Tag Archives: attack

Protecting Against WordPress Brute-Force Attacks

One of our customers was experiencing very high load today. Checking his logs showed too many IPs trying to hack at the wp-admin.php login page. Here’s a snapshot of what I saw:
# tail -f /var/www/vhosts/*/statistics/logs/*_log
==> /var/www/vhosts/example.com/statistics/logs/access_log <== 10.0.1.169 - - [03/Oct/2013:05:50:17 -0500] "POST /wp-login.php HTTP/1.0" 200 4479 "example.com/wp-login.php" "Mozilla/5.0 (Windows NT 6.1; rv:19.0) Gecko/20100101 Firefox/19.0" 10.1.1.206 - - [03/Oct/2013:05:50:21 -0500] "POST /wp-login.php HTTP/1.0" 200 4479 "example.com/wp-login.php" "Mozilla/5.0 (Windows NT 6.1; rv:19.0) Gecko/20100101 Firefox/19.0" 10.0.2.197 - - [03/Oct/2013:05:50:23 -0500] "POST /wp-login.php HTTP/1.0" 200 4479 "example.com/wp-login.php" "Mozilla/5.0 (Windows NT 6.1; rv:19.0) Gecko/20100101 Firefox/19.0" 10.0.55.117 - - [03/Oct/2013:05:50:24 -0500] "POST /wp-login.php HTTP/1.0" 200 4479 "example.com/wp-login.php" "Mozilla/5.0 (Windows NT 6.1; rv:19.0) Gecko/20100101 Firefox/19.0"

That went on forever!

The first thing I did was use the fail2ban filter I found here.
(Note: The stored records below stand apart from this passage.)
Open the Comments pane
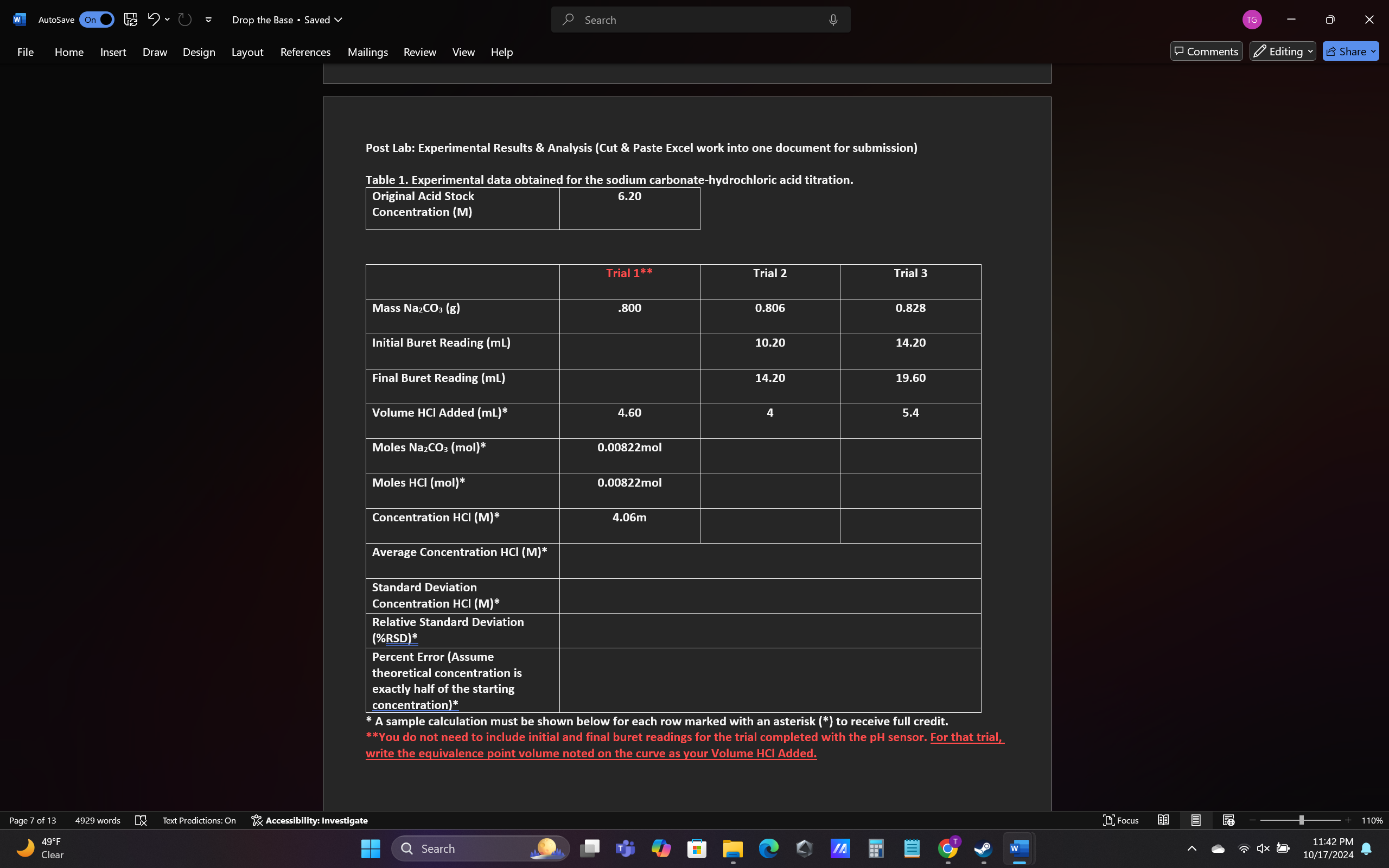This screenshot has height=868, width=1389. [x=1205, y=50]
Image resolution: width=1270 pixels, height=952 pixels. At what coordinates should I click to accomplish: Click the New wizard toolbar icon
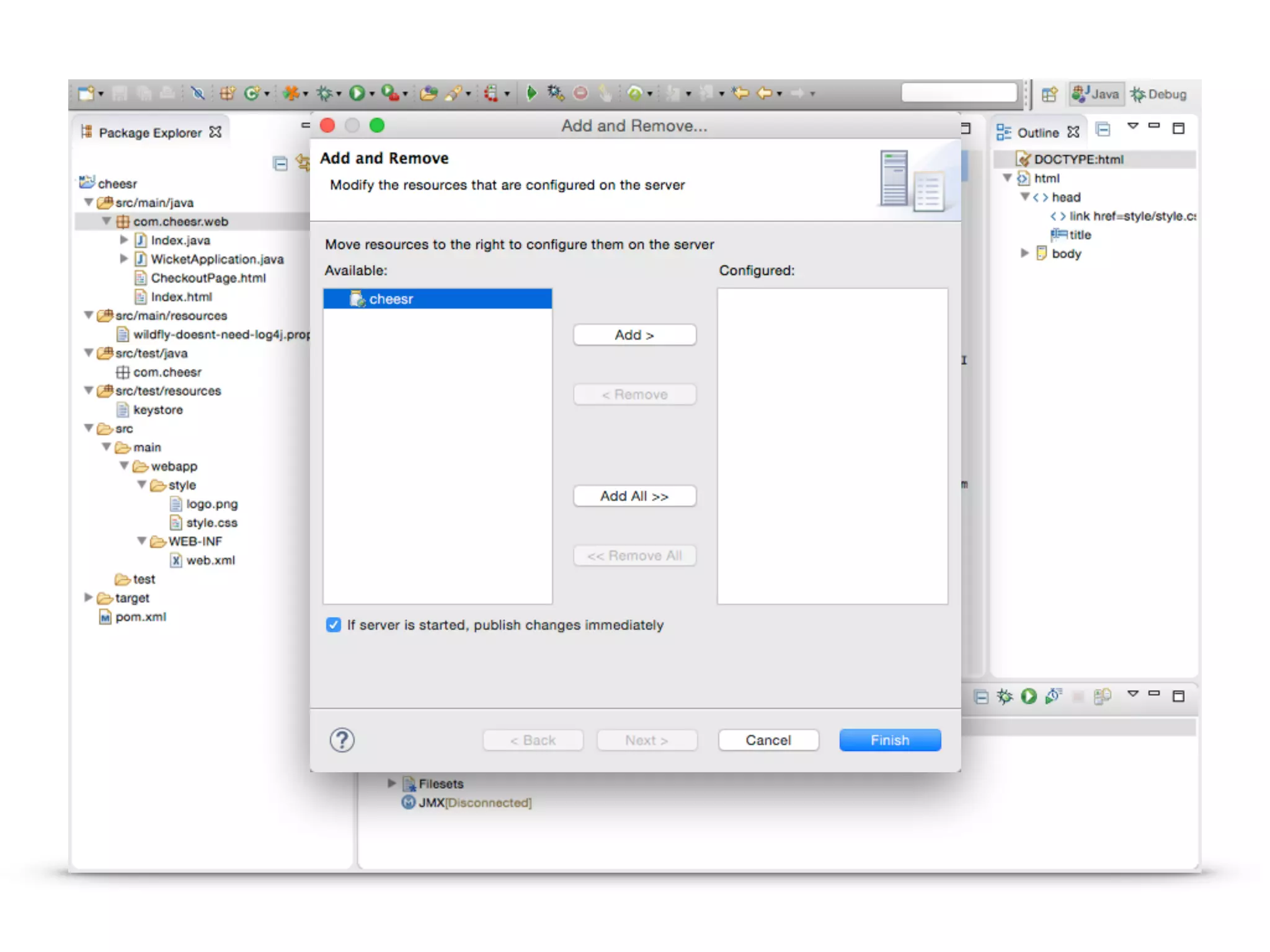pyautogui.click(x=86, y=93)
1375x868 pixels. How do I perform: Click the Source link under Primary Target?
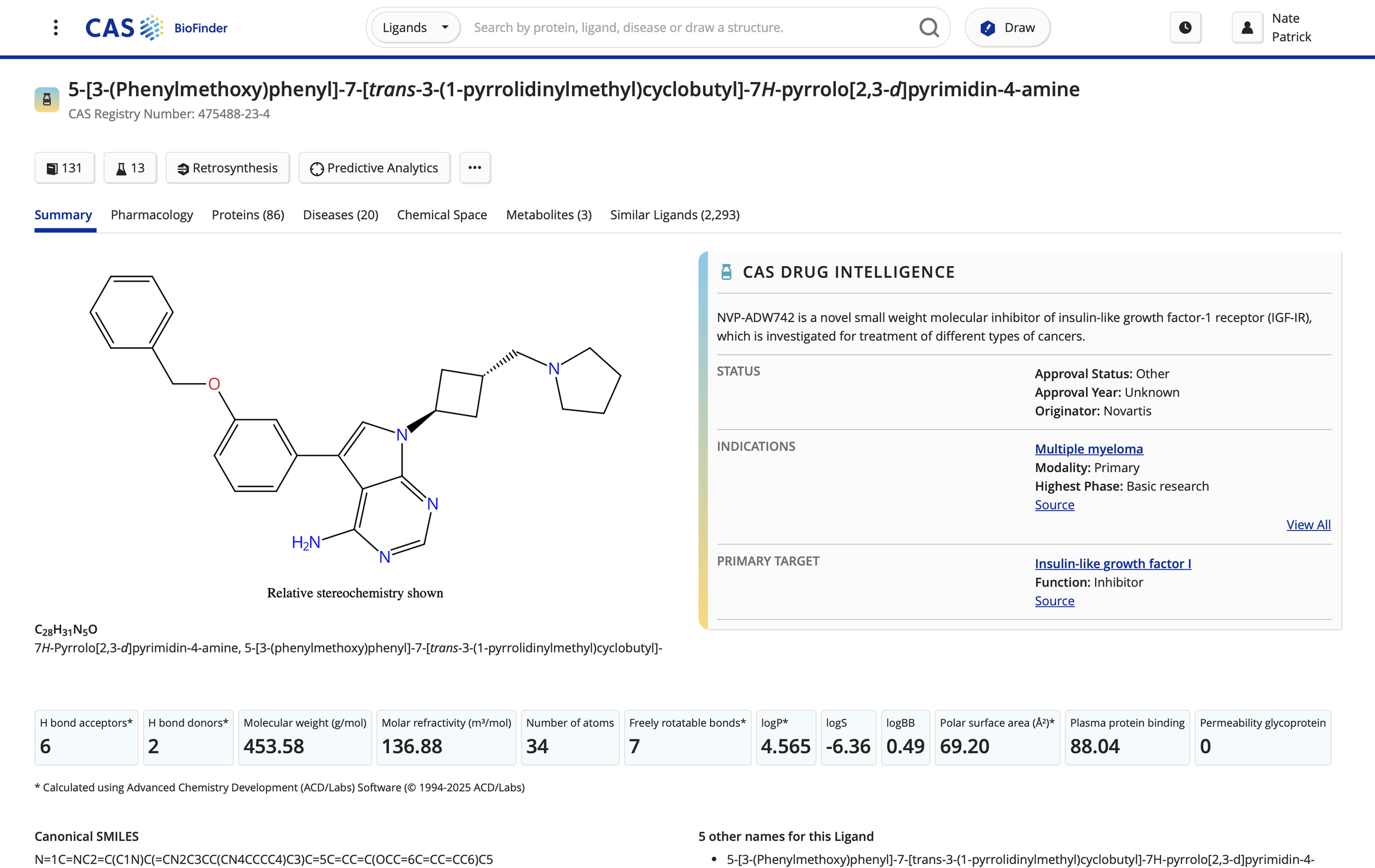click(1054, 600)
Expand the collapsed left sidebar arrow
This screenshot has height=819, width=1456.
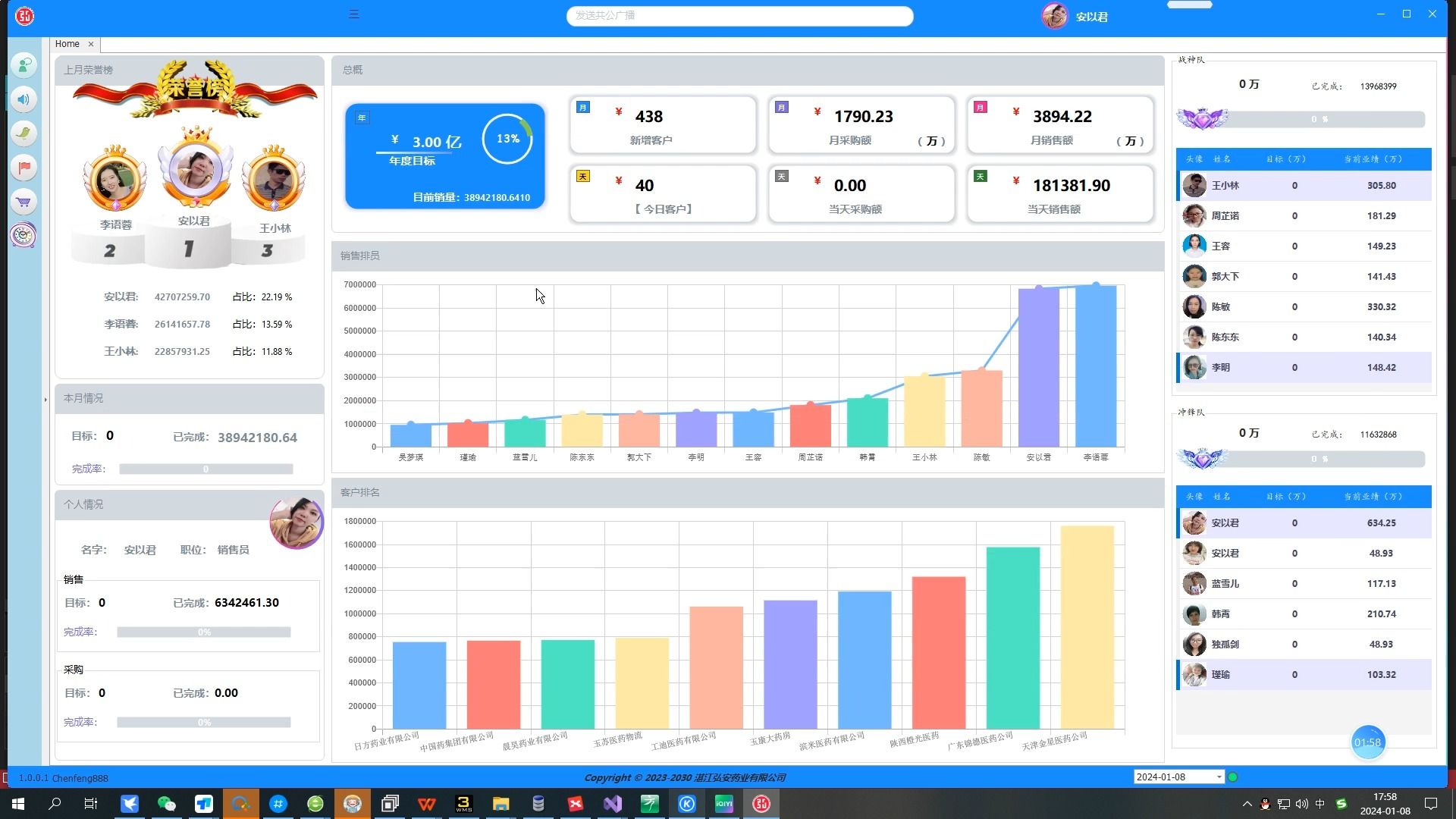point(46,400)
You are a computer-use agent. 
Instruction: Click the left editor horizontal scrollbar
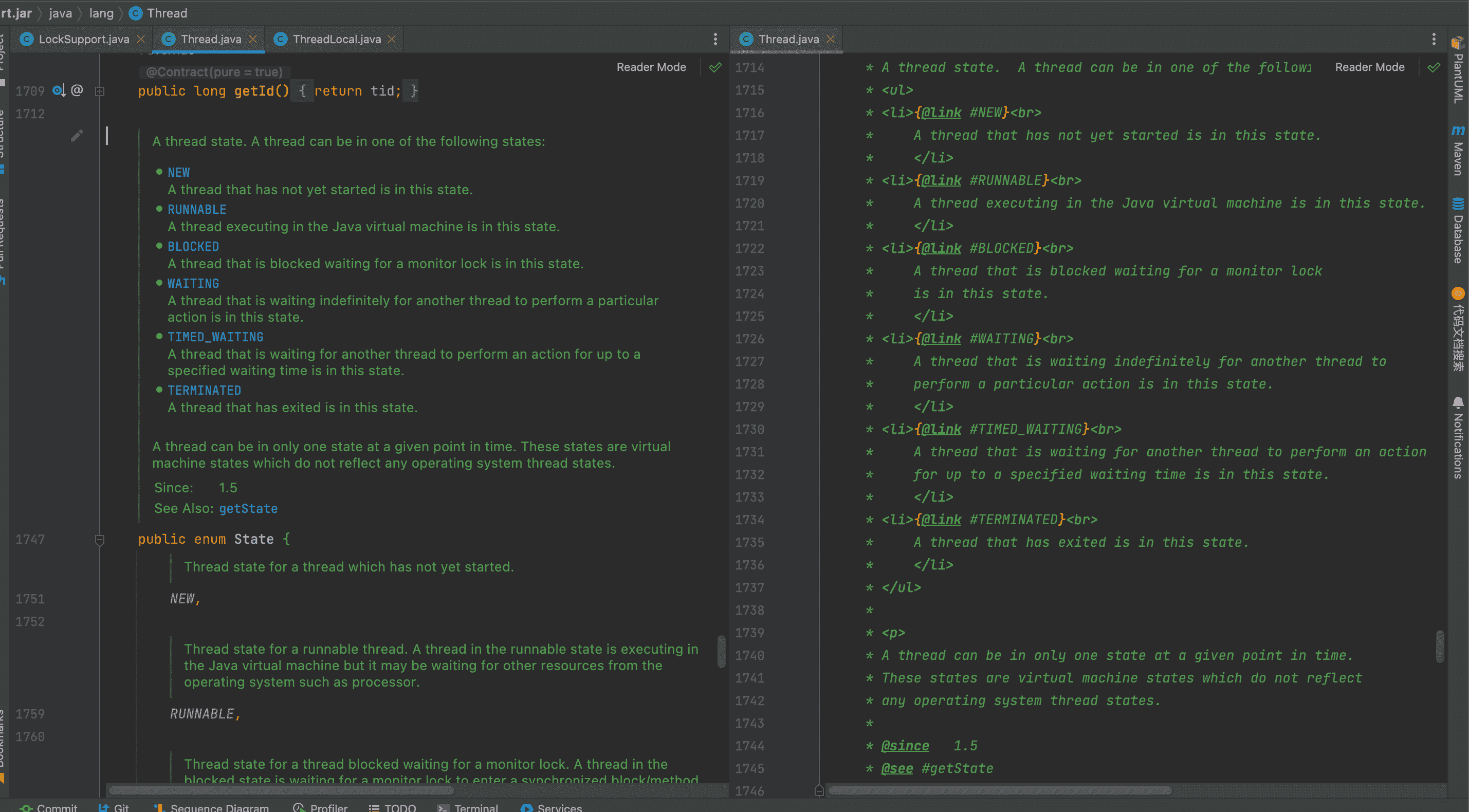pyautogui.click(x=282, y=790)
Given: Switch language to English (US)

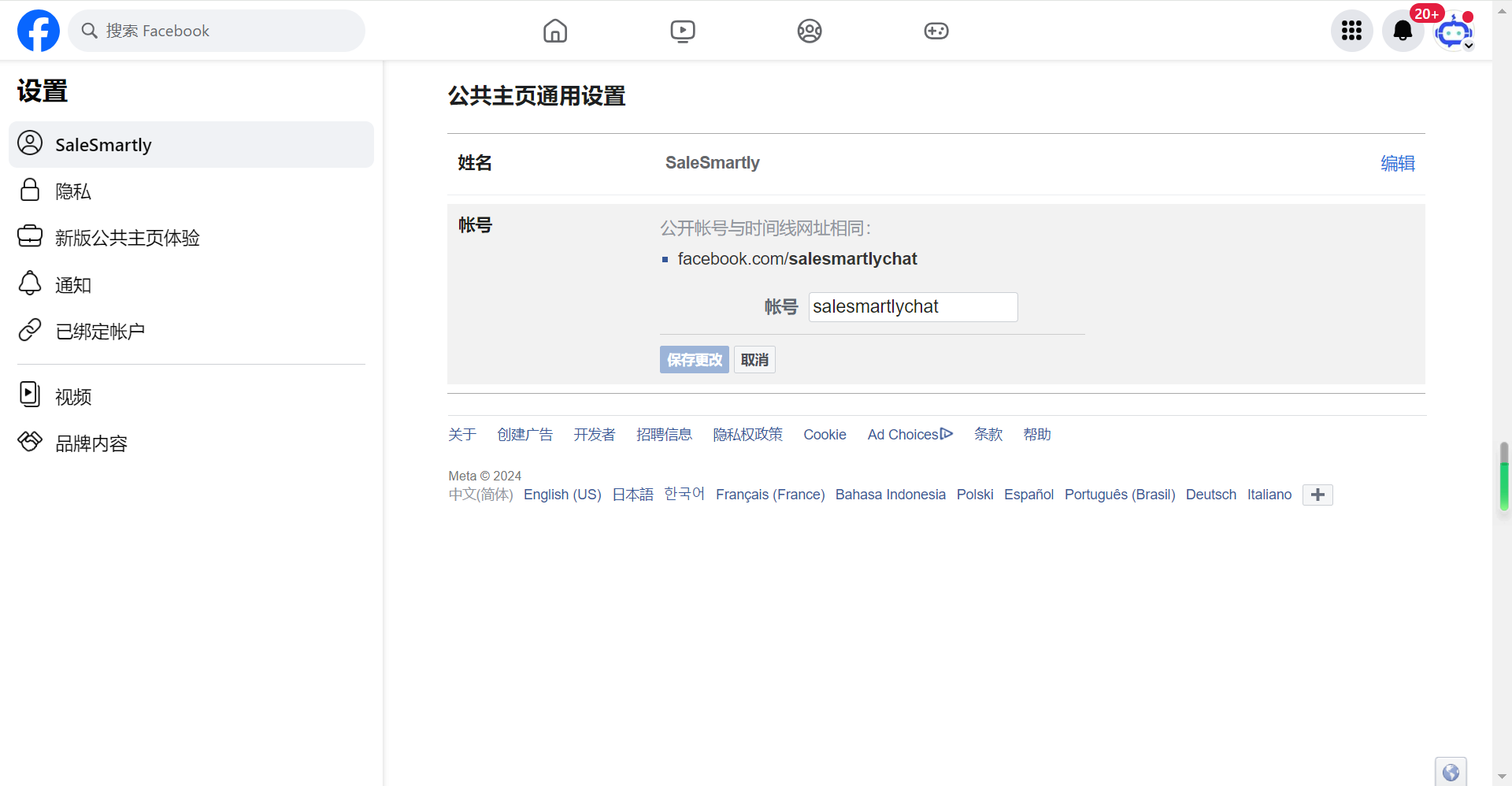Looking at the screenshot, I should pos(561,495).
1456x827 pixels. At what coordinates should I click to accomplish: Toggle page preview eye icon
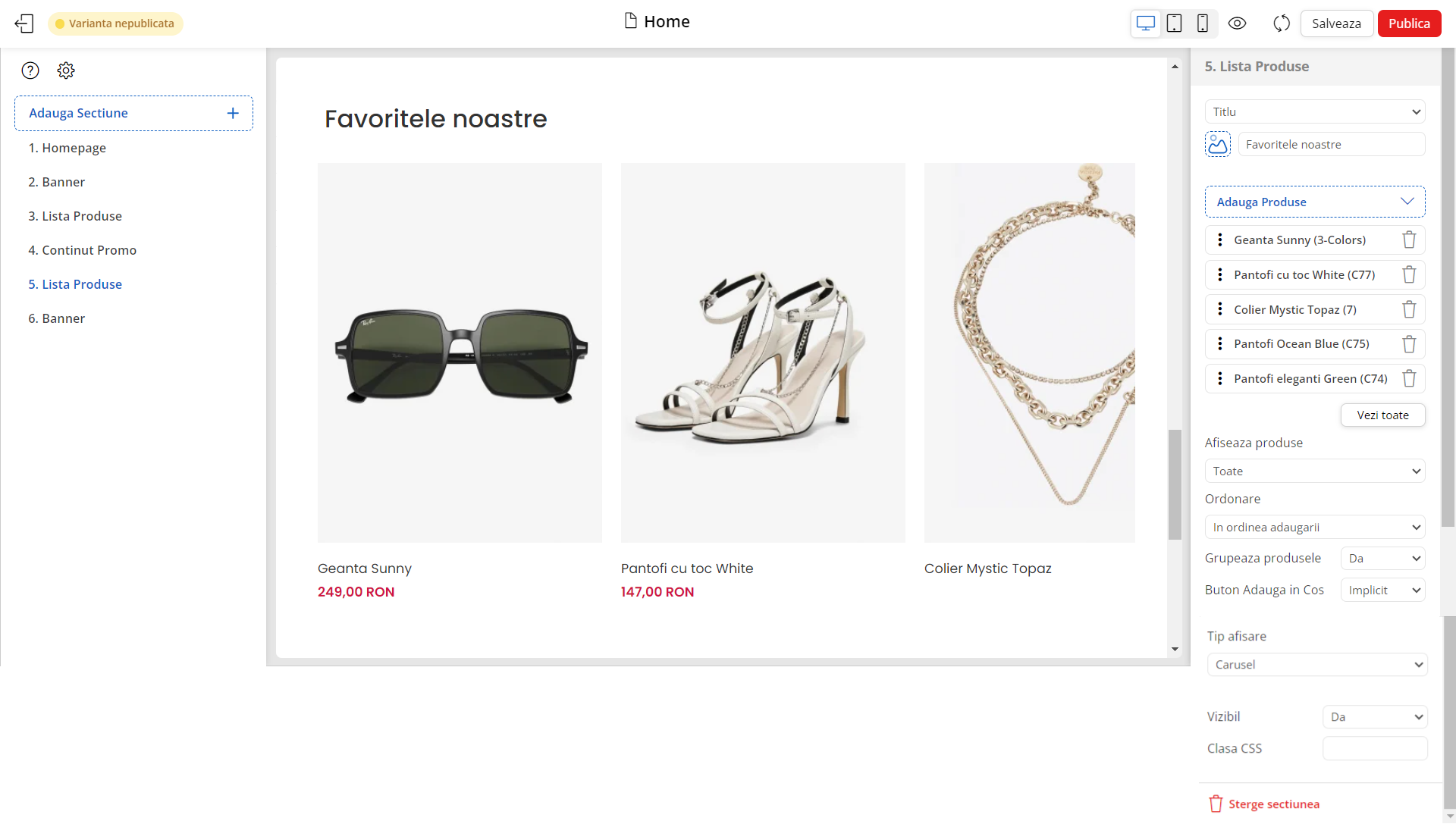click(x=1237, y=23)
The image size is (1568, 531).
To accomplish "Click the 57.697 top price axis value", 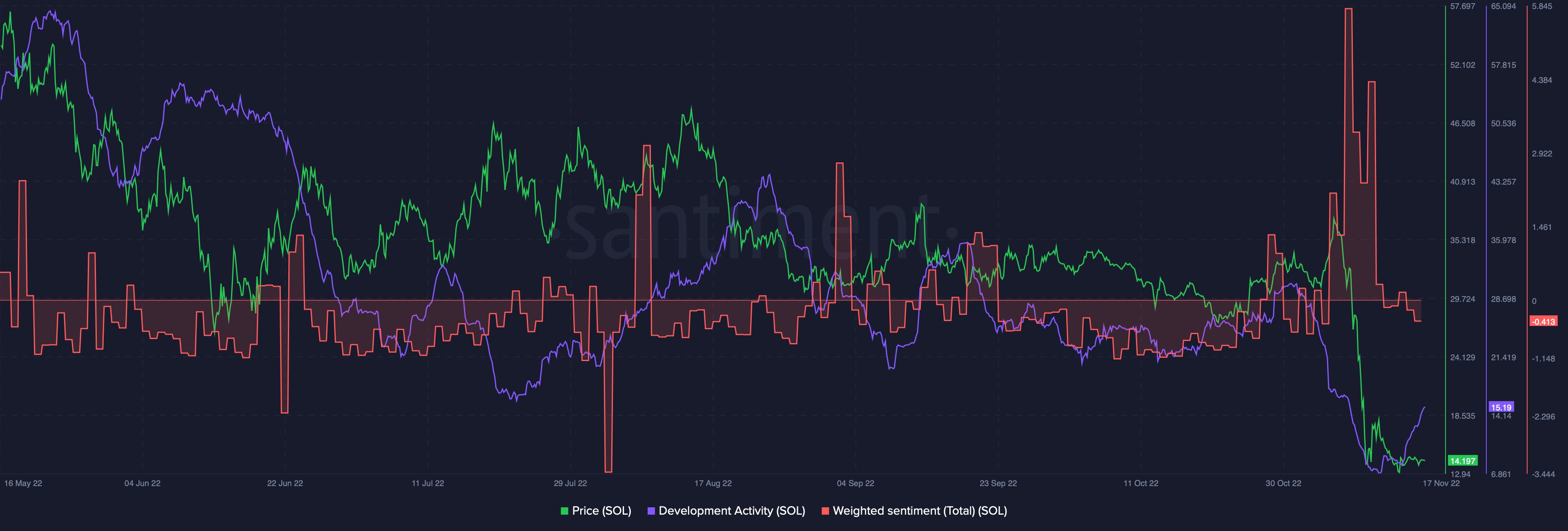I will (1462, 7).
Unfortunately this did not work as the attack was widely distributed. Fail2ban is ineffective against such attacks. So the next thing I tried was password protect that page. I added a few lines in the apache configuration for that VirtualHost for basic authentication. That worked and the load instantly dropped to normal.